Aux termes de ses conclusions notifiées par voie électronique le 8 novembre 2022, la Caisse d’Epargne et de Prévoyance Hauts de France demande à la cour de :

Vu les articles L.312-1et suivants du code de la consommation,

à titre principal,

– confirmer le jugement du tribunal judiciaire de Béthune du 1er décembre 2020 en ce qu’il a déclaré irrecevables les consorts [V]-[H] à solliciter la nullité de la stipulation d’intérêts du prêt du 15 avril 2014,

à titre subsidiaire,

– statuant sur la demande nouvelle des appelants de déchéance du droit aux intérêts contractuels, les en débouter,

à titre infiniment subsidiaire,

– dire et juger que la seule sanction applicable est la déchéance du droit aux intérêts contractuels dans la juste proportion fixée par le juge,

– débouter à ce titre les consorts à [V]-[H] de leurs demandes, faute de démontrer une faute, un préjudice et un lien de causalité,

en toute hypothèse,

– confirmer le jugement du tribunal judiciaire de Béthune du 1er décembre 2020, en ce qu’il a débouté les consorts [V]-[H] de leur demande de dommages et intérêts fondée sur la responsabilité de la banque au titre de son devoir de conseil et de loyauté,

– confirmer le jugement en ce qu’il les a condamné au paiement d’une somme de 1 000 euros sur le fondement de l’article 700 du code de procédure civile, ainsi qu’aux entiers dépens de l’instance,

– y ajoutant, les condamner au paiement d’une somme complémentaire de 2 500 euros, outre les entiers dépens d’appel.

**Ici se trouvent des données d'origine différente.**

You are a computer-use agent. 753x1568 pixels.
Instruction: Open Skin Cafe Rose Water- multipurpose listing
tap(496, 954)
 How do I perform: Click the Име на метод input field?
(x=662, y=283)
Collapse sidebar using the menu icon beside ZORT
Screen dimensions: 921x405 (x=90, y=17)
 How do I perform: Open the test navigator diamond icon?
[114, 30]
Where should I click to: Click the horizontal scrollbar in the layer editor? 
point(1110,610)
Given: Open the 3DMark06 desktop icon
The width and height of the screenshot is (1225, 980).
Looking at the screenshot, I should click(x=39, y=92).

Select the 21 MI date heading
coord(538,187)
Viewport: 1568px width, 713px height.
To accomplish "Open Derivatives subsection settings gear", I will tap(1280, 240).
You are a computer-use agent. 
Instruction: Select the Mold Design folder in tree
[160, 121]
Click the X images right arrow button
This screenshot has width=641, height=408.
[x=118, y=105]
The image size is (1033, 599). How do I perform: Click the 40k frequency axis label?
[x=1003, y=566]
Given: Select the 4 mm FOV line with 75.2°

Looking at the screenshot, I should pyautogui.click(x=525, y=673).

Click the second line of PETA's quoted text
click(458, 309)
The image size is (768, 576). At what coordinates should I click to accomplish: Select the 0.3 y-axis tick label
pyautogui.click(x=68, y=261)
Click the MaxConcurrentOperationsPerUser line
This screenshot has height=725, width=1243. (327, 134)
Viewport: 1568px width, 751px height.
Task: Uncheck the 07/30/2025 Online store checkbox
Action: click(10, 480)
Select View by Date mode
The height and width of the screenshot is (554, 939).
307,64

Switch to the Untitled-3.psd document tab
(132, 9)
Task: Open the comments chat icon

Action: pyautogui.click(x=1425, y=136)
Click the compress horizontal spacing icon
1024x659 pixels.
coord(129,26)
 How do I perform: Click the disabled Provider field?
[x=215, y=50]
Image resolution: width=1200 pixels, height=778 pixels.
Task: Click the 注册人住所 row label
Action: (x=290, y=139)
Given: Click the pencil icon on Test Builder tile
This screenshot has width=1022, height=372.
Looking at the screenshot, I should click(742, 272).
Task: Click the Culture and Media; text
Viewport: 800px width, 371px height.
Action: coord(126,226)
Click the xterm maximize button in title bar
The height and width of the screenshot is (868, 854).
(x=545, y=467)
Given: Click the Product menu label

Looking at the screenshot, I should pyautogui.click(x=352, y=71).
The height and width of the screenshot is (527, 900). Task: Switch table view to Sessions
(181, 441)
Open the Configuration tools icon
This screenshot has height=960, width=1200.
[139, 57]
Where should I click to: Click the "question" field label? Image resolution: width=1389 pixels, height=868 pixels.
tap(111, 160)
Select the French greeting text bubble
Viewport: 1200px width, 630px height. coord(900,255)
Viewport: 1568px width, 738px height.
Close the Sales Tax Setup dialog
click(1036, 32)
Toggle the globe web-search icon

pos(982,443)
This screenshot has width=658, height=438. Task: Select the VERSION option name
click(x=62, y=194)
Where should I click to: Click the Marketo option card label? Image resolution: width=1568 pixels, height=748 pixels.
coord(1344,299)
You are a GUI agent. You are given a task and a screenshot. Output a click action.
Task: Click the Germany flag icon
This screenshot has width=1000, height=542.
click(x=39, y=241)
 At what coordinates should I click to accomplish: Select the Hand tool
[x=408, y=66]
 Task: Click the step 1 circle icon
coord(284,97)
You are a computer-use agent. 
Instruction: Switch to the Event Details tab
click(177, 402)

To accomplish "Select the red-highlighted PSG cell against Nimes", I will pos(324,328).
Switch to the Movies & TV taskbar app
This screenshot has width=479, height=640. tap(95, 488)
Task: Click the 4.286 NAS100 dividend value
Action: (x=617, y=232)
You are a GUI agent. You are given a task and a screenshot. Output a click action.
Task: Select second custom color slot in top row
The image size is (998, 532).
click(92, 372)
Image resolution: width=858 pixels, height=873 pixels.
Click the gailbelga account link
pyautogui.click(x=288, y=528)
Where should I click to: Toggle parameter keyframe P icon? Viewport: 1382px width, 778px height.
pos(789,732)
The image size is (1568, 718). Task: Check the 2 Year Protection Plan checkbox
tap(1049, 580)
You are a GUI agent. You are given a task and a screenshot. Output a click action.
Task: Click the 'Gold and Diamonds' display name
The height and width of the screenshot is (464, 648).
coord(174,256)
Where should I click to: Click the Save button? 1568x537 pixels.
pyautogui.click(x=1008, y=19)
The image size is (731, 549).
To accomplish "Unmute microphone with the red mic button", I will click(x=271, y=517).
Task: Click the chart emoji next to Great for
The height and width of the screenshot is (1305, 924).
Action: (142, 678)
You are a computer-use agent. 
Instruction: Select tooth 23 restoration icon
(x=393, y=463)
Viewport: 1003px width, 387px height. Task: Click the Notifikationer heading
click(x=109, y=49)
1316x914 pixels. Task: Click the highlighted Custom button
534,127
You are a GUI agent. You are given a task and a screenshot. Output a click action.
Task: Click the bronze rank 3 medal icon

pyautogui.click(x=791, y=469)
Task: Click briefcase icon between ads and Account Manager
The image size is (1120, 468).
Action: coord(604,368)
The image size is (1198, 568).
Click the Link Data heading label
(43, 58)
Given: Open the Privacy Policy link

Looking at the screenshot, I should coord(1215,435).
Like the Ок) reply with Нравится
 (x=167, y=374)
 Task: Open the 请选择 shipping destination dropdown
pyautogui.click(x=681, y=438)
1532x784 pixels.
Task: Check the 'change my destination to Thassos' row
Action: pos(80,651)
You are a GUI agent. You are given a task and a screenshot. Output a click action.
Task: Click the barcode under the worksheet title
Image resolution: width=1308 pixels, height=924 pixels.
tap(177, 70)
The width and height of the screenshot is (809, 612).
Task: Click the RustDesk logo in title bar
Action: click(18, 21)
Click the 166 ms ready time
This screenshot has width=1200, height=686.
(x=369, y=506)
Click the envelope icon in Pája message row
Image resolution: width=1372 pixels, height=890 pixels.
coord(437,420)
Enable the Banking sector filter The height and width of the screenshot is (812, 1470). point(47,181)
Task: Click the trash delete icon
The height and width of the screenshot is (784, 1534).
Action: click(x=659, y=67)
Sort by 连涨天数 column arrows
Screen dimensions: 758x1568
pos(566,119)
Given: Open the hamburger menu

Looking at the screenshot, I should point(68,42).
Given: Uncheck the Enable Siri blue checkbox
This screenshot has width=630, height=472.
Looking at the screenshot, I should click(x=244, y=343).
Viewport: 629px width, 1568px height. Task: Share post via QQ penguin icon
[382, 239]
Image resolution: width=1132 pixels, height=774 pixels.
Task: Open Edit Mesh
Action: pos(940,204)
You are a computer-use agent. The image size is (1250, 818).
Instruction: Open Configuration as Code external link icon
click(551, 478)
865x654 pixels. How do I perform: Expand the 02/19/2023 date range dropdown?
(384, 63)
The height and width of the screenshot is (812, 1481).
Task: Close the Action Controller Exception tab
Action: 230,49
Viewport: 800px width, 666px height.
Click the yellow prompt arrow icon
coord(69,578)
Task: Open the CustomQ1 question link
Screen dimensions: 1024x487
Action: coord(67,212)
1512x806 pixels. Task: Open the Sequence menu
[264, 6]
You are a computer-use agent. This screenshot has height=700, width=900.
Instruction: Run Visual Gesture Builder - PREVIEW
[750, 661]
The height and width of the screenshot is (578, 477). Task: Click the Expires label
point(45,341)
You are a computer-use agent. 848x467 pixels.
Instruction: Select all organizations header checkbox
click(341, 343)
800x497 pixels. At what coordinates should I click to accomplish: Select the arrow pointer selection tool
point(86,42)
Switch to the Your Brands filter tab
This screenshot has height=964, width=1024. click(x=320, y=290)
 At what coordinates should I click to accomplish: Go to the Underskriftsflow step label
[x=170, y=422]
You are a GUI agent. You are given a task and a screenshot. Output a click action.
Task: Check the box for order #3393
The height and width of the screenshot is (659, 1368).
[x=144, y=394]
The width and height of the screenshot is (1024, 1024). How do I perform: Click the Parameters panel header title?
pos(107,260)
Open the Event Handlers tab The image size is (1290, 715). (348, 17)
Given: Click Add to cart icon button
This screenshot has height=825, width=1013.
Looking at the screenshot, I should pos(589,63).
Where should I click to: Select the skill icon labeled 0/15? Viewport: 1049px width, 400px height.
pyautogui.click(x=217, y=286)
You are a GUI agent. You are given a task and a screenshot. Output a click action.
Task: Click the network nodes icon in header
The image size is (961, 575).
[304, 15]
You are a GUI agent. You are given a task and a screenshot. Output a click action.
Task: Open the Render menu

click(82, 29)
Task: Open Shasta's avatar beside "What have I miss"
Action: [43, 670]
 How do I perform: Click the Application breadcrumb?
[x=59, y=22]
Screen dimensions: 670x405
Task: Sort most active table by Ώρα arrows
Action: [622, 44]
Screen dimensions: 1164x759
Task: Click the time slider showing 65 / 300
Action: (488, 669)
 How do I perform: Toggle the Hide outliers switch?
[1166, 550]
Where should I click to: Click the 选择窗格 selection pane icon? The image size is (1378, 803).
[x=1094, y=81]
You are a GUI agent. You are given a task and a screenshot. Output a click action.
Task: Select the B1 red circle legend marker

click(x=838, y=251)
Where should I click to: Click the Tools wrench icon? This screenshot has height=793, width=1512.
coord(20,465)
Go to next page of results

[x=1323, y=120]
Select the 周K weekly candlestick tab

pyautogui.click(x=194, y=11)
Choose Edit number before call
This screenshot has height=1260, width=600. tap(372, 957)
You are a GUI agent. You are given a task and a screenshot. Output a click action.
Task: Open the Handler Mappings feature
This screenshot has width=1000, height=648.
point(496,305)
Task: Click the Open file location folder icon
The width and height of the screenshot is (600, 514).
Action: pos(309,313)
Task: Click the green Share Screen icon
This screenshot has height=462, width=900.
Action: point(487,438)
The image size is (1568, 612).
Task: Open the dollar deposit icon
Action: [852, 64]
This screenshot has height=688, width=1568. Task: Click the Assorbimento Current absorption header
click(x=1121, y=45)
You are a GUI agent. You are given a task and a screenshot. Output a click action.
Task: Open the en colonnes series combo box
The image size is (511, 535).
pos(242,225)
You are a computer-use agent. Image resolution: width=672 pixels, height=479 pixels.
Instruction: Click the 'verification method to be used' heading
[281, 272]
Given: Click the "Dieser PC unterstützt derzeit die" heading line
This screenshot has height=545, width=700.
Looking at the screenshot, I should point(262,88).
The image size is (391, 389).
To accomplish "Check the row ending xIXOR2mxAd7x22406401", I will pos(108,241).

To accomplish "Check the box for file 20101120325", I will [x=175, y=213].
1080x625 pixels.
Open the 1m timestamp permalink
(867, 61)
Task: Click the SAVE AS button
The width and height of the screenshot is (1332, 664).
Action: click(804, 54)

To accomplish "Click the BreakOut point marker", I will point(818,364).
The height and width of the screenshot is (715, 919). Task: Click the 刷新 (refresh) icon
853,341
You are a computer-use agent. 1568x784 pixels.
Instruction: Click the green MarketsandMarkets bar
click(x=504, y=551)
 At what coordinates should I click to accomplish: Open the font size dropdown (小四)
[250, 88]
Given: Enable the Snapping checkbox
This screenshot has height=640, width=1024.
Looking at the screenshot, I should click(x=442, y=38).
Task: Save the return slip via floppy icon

En application de l’article 455 du code de procédure civile, il convient de se reporter aux écritures des parties pour l’exposé de leurs moyens.

La clôture de l’affaire a été rendue le 23 mars 2023, et l’affaire fixée pour être plaidée à l’audience du 5 avril 2023.

MOTIFS

Sur la demande de nullité de la stipulation d’intérêts conventionnels

Au visa de l’article 1907 du code civil, L.313-2 et L.313-1 du code de la consommation, les appelants forment une demande de nullité de la stipulation des intérêts conventionnels, subsidiairement de déchéance du droit aux intérêts conventionnels, au motif d’une part, que la banque a omis dans le calcul du coût du total du crédit et du TEG les intérêts de la période de préfinancement, et d’autre part, a calculé les intérêts sur la base de l’année lombarde de 360 jours au lieu de l’année civile de l’année civile de 365 jours.

La banque soutient que la demande de nullité est irrecevable au motif qu’en application de l’article L.312-33 du code de la consommation, la sanction d’un éventuel manquement du prêteur aux dispositions de l’article L.312-8, qui elles-mêmes renvoient aux article L.313-1 et R.313-1 est la déchéance du prêteur de son droit aux intérêts, ce qui a été consacré par l’article L.341-1 de la code de la consommation.

Il résulte des articles L.312-8, L. 312-33 et R. 313-1 du code de la consommation dans leur rédaction antérieure à celle issue de l’ordonnance n° 2016-360 du 14 mars 2016 applicable en l’espèce, que la mention dans l’offre de prêt immobilier d’un TEG erroné, est sanctionnée exclusivement par la déchéance du prêteur du droit aux intérêts, en totalité ou dans la proportion fixée par le juge, et ce, uniquement lorsque l’inexactitude du taux entraîne, au regard du taux stipulé, un écart supérieur à une décimale venant au détriment de l’emprunteur.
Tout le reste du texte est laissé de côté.